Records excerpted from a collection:
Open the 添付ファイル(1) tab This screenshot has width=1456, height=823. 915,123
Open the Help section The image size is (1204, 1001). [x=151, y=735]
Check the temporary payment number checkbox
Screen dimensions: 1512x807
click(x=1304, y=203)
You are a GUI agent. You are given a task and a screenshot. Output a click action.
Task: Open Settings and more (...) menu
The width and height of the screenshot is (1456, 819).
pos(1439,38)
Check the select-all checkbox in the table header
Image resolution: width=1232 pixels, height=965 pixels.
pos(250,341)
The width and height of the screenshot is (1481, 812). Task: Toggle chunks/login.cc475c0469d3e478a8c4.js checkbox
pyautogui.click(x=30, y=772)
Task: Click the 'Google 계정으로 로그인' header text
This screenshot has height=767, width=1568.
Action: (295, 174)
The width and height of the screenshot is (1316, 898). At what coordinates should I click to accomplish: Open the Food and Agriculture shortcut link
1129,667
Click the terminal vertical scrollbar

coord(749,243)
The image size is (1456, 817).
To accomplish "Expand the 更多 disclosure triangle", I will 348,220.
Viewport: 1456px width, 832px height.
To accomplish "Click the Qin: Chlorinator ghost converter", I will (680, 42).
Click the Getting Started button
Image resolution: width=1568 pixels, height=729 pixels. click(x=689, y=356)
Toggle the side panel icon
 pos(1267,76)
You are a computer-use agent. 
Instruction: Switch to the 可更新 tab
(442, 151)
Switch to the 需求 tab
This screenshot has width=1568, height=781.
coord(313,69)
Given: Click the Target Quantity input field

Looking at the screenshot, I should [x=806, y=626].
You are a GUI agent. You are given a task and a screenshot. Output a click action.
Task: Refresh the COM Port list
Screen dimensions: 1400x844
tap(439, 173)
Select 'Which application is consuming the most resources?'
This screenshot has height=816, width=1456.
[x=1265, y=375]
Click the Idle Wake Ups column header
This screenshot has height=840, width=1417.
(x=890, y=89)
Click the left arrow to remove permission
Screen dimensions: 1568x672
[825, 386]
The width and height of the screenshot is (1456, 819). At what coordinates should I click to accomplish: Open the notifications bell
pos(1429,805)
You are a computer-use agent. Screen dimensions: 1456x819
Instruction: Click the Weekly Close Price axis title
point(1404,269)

TASK BRIEF:
Copy each line of the records that has "size" in it.

RESPONSE TO THIS EXERCISE:
Open the Help section The image size is (1204, 1001). [x=151, y=735]
The image size is (1456, 817).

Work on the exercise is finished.